The rally’s scheduled speakers include Mack, a longtime militia darling who recently made headlines with his involvement in the standoff with federal agents at Bundy’s Nevada ranch, where Ammon Bundy also became well-known as a media spokesman for his family. At one point in the standoff, Ammon Bundy was tasered after law enforcement officials say he tried to kick a police dog.

Vanderboegh
, a cofounder of the so-called “III Percent” Movement, was also at the Bundy ranch but is perhaps best known for having urged conservatives to throw bricks through the windows of Democrats’ offices in March 2010 to protest the passage of the Affordable Care Act. In recent weeks he has toured states where gun control laws have been passed to promote the “I Will Not Comply” concept.

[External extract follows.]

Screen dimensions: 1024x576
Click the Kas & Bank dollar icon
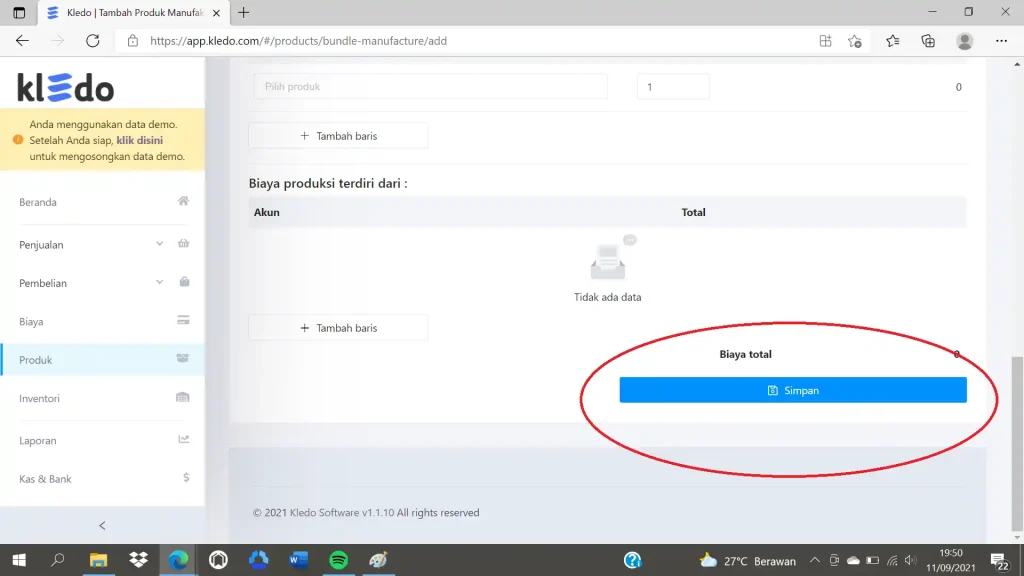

“I have gone around the country breaking (and encouraging others to break) unconstitutional state laws such as those recently passed in CT, NY, MD, CO and now, Washington State,” he boasted on his blog. “I have smuggled, and facilitated the smuggling of, standard capacity magazines in violation of those laws and dared the authorities of those states to do anything about it.”

Washington state Rep. Elizabeth Scott, R-Monroe, an arch-conservative who has aligned herself closely with antigovernment activists, is also among the scheduled speakers. Scott gained a reputation for arch-conservative positions during her first two years in the House, including second-guessing federal cleanup efforts at the Oso landslide disaster that occurred in Snohomish County in March.

The Oath Keepers, a group of retired military and police personnel fearful of the New World Order, posted a bulletin urging members to attend. However, a number of the state’s leading anti-gun control organizations, including the National Rifle Association and Alan Gottlieb’s Bellevue-based Second Amendment Foundation, have declined either to endorse or participate in the rally.

Seim recently issued a final appeal on Facebook to the reluctant gun owners: “I’m sad to report that nearly ALL gun rights and show groups and even some patriot groups have NOT supported America’s courageous stand for liberty on the 13th,” he wrote. “We the people in mass are standing tall, but those that should be standing with us are silent. I ask patriots to contact groups tomorrow and invite them to stand with us.”